What the task asks:
In the excerpt on cheap money and economic crises, which steps does it name for ending the expansionist policy in time?

Text for analysis:
#####
Of course, in a socialist economy, the people are deprived of any means to make their own value judgments prevail and only the government’s value judgments count. A dictator does not bother whether or not the masses approve of his decision of how much to devote for current consumption and how much for additional investment. If the dictator invests more and thus curtails the means available for current consumption, the people must eat less and hold their tongues. No crisis emerges, because the subjects have no opportunity to utter their dissatisfaction. But in the market economy, with its economic democracy, the consumers are supreme. Their buying or abstention from buying creates entrepreneurial profit or loss. It is the ultimate yardstick of business activities.

6.

The Inevitable Ending

It is essential to realize that what makes the economic crisis emerge is the public’s disapproval of the expansionist ventures made possible by the manipulation of the rate of interest. The collapse of the house of cards is a manifestation of the democratic process of the market.

It is vain to object that the public favors the policy of cheap money. The masses are misled by the assertions of the pseudo-experts that cheap money can make them prosperous at no expense whatever. They do not realize that investment can be expanded only to the extent that more capital is accumulated by savings. They are deceived by the fairy tales of monetary cranks from John Law down to Major C. H. Douglas. Yet, what counts in reality is not fairy tales, but people’s conduct. If men are not prepared to save more by cutting down their current consumption, the means for a substantial expansion of investment are lacking. These means cannot be provided by printing banknotes or by loans on the bank books.

In discussing the situation as it developed under the expansionist pressure on trade created by years of cheap interest rates policy, one must be fully aware of the fact that the termination of this policy will make visible the havoc it has spread. The incorrigible inflationists will cry out against alleged deflation and will advertise again their patent medicine, inflation, rebaptising it re-deflation. What generates the evils is the expansionist policy. Its termination only makes the evils visible. This termination must at any rate come sooner or later, and the later it comes, the more severe are the damages which the artificial boom has caused. As things are now, after a long period of artificially low interest rates, the question is not how to avoid the hardships of the process of recovery altogether, but how to reduce them to a minimum. If one does not terminate the expansionist policy in time by a return to balanced budgets, by abstaining from government borrowing from the commercial banks and by letting the market determine the height of interest rates, one chooses the German way of 1923.

[* ][Contribution to a Festschrift for Arthur Spiethoff, Die Stellung und der nächste Zukunft der Konjunkturforschung, pp. 175–180 (Munich: Duncker & Humblot, 1933). Mises addressed the subject of the Festschrift’s title.—Ed.]

[1. ]That has always been so; public opinion has always sided with the debtors. (See Jeremy, Bentham. Defence of Usury, 2nd ed., London, 1790, pp. 102ff.) The idea that the creditors are the idle rich, hardhearted exploiters of workers, and that the debtors are the unfortunate poor, has not been abandoned even in this age of bonds, bank deposits and savings accounts.

[2. ]An extreme example: the discount policy of the German Reichsbank in the time of inflation. See Graham, Frank. Exchange, Prices and Production in Hyper-Inflation Germany, 1920–1923. Princeton, 1930, pp. 65ff.

[* ][A memorandum, dated April 24, 1946, written in English by Professor Mises to a committee of businessmen.—Ed.]

[1. ]Paper of the British Experts, April 8, 1943.
#####
Dataset content:
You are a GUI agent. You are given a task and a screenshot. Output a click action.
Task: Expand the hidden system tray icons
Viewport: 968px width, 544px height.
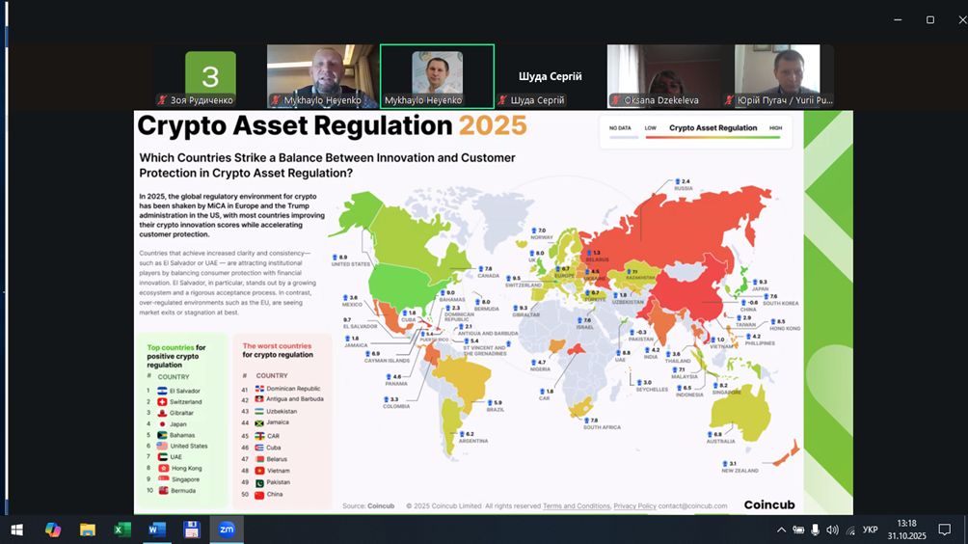pos(781,530)
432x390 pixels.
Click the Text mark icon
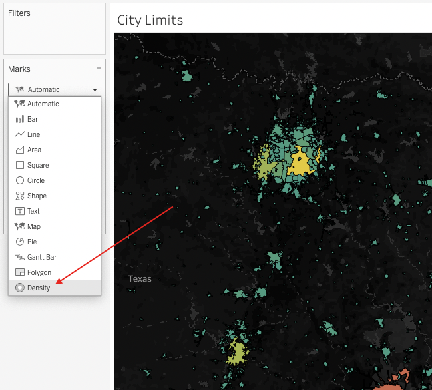(19, 211)
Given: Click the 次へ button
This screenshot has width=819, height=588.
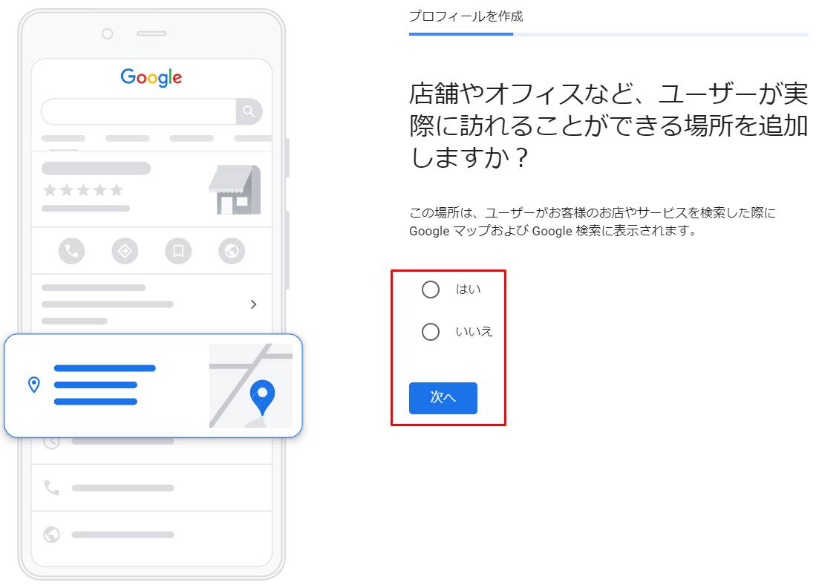Looking at the screenshot, I should click(x=443, y=398).
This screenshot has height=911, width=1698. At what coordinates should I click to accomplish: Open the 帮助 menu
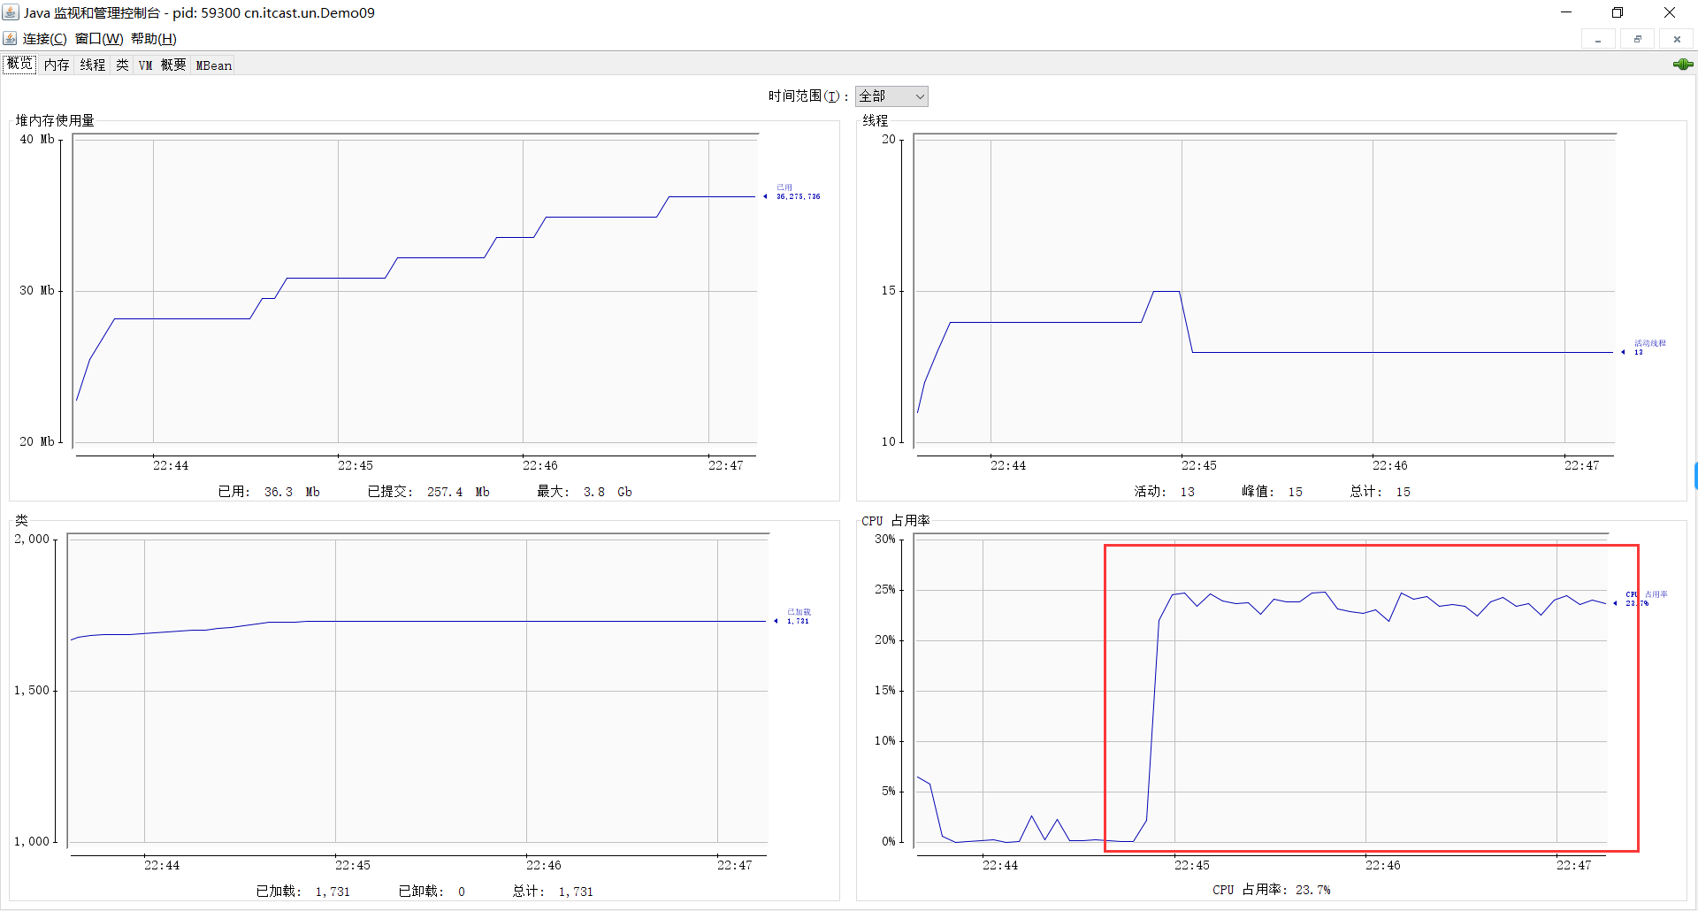(x=154, y=39)
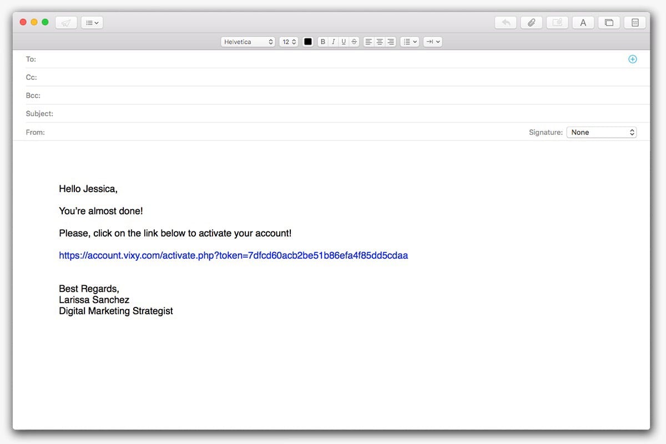
Task: Toggle bold formatting
Action: pos(322,41)
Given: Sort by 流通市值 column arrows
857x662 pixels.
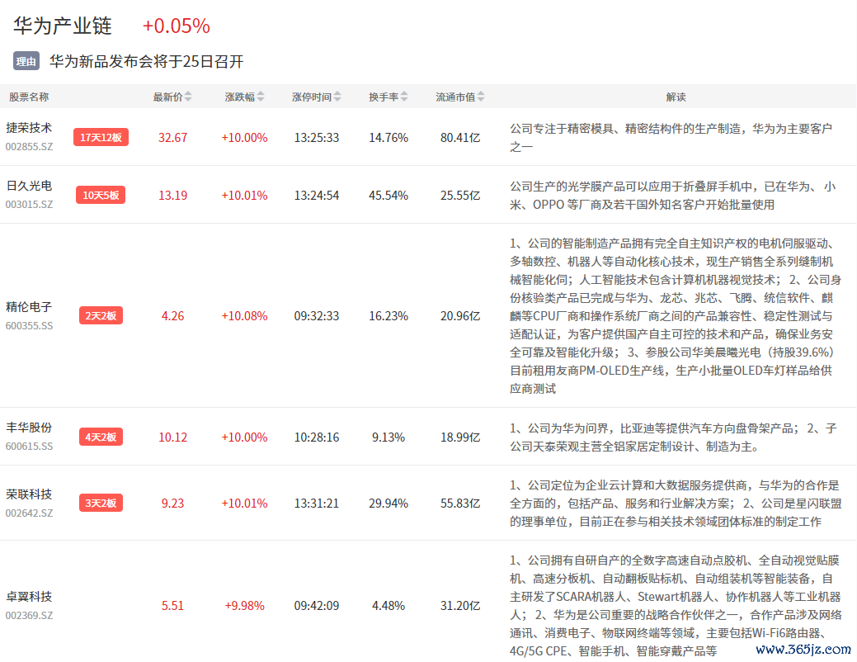Looking at the screenshot, I should 481,97.
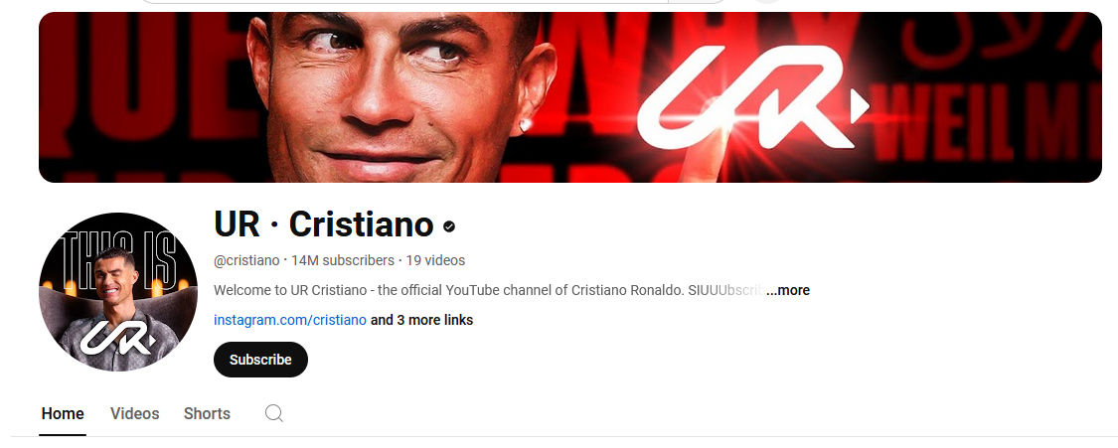Expand the 'and 3 more links' list
The image size is (1118, 448).
coord(421,321)
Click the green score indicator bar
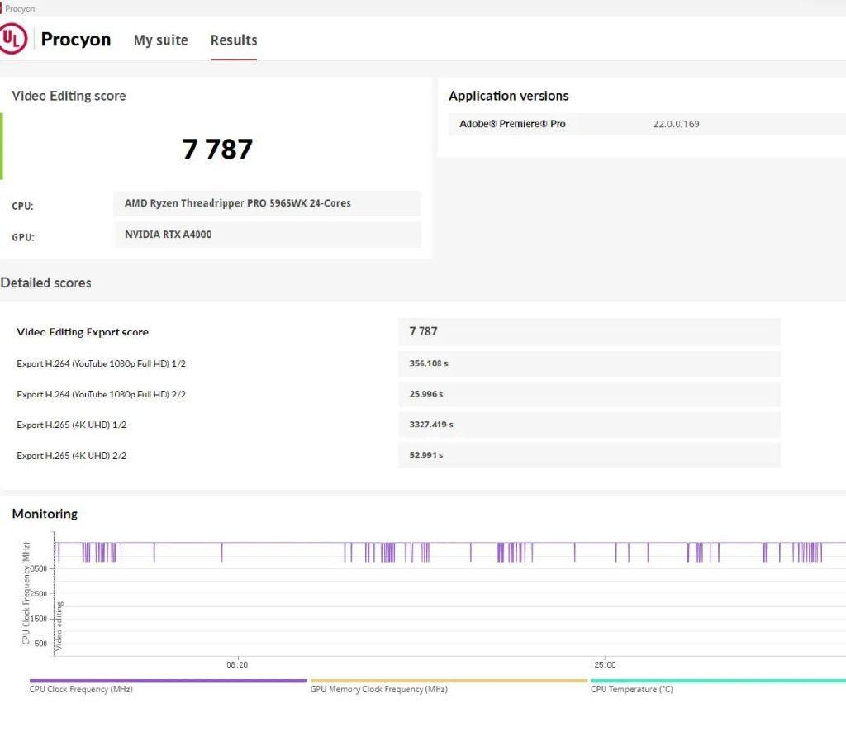Viewport: 846px width, 746px height. pyautogui.click(x=2, y=146)
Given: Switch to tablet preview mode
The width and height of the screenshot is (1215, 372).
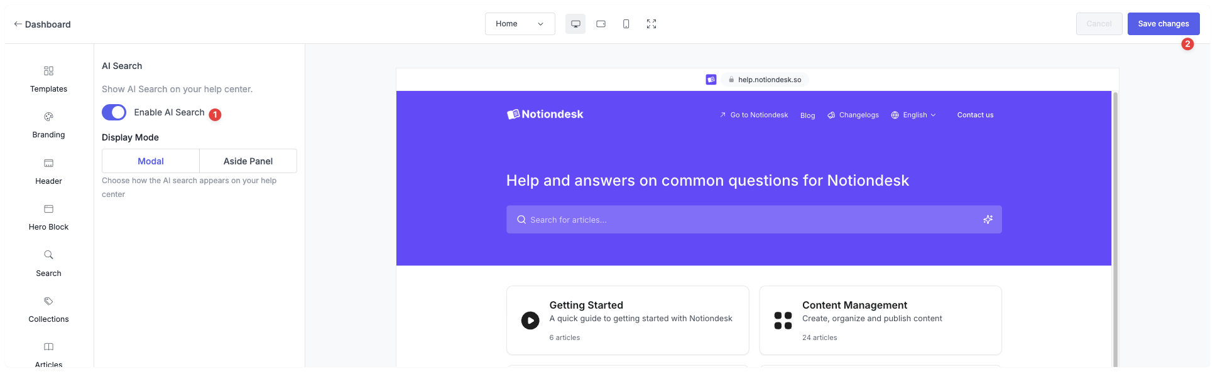Looking at the screenshot, I should pos(601,24).
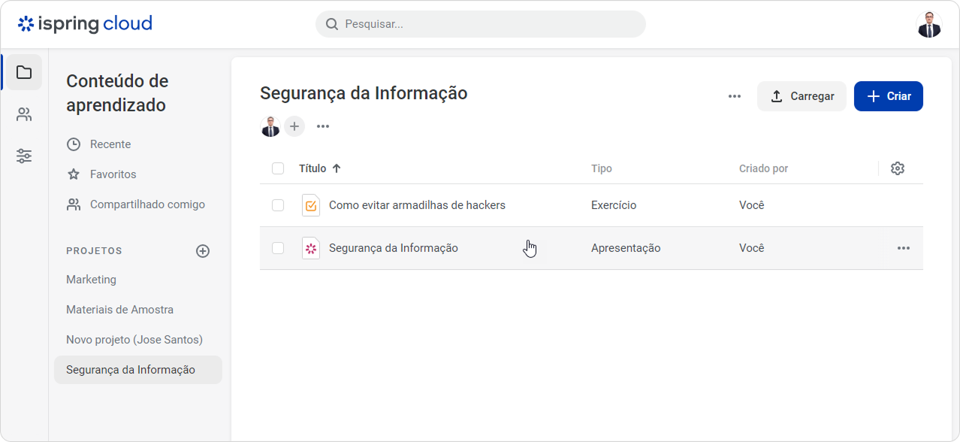
Task: Open the folder content icon in left rail
Action: click(24, 72)
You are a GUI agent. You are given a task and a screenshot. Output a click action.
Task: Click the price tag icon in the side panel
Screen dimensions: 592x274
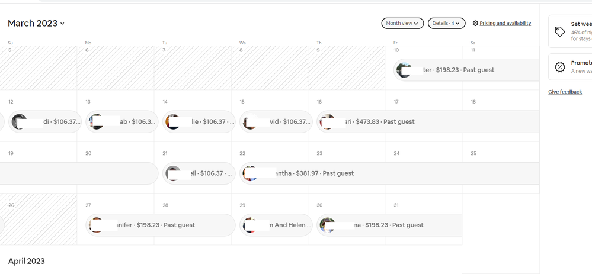coord(560,31)
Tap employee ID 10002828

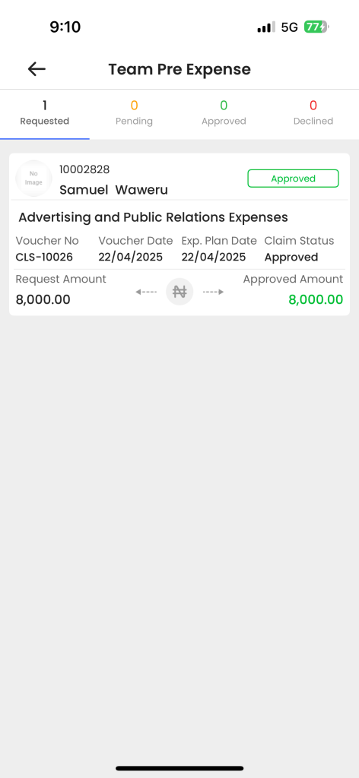pyautogui.click(x=84, y=169)
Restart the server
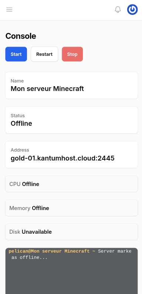 [44, 54]
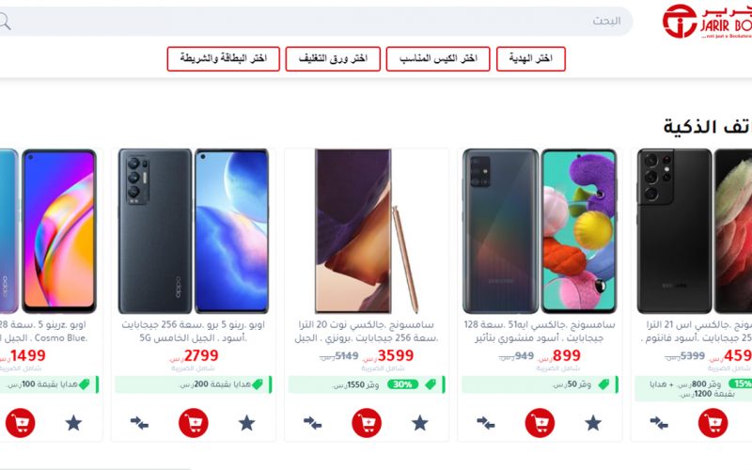Image resolution: width=752 pixels, height=470 pixels.
Task: Compare the Galaxy Note 20 Ultra
Action: [312, 423]
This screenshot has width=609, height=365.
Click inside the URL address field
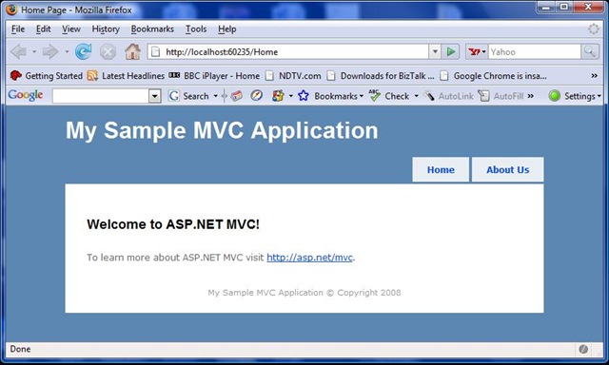[x=288, y=51]
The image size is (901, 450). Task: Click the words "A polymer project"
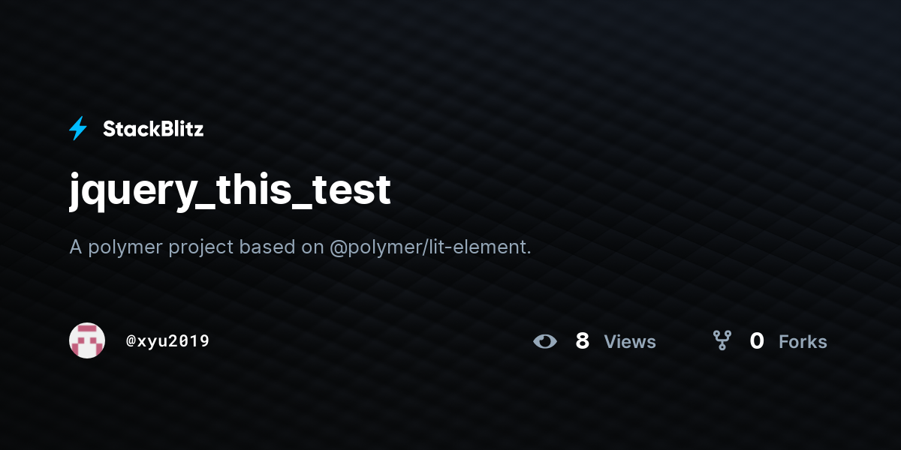152,247
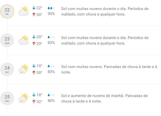Select the day 24 qui circle
Image resolution: width=161 pixels, height=116 pixels.
point(7,69)
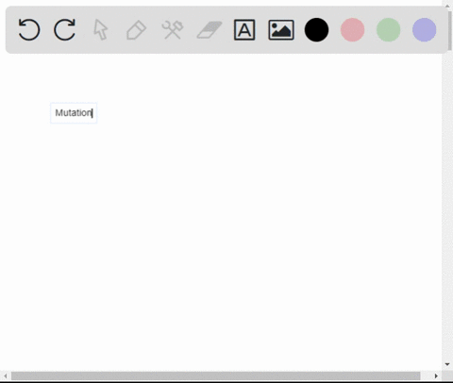
Task: Pick the green color swatch
Action: tap(388, 30)
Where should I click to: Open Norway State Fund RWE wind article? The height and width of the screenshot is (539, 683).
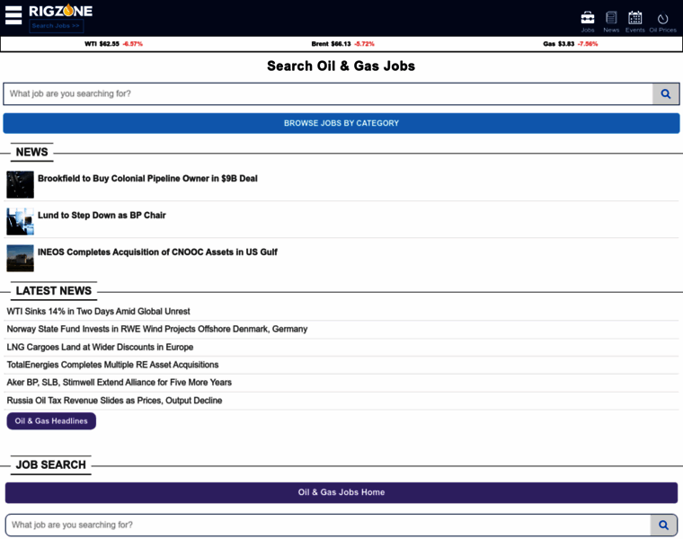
#####
Solution:
A return to balanced budgets, abstaining from government borrowing from the commercial banks, and letting the market determine the height of interest rates.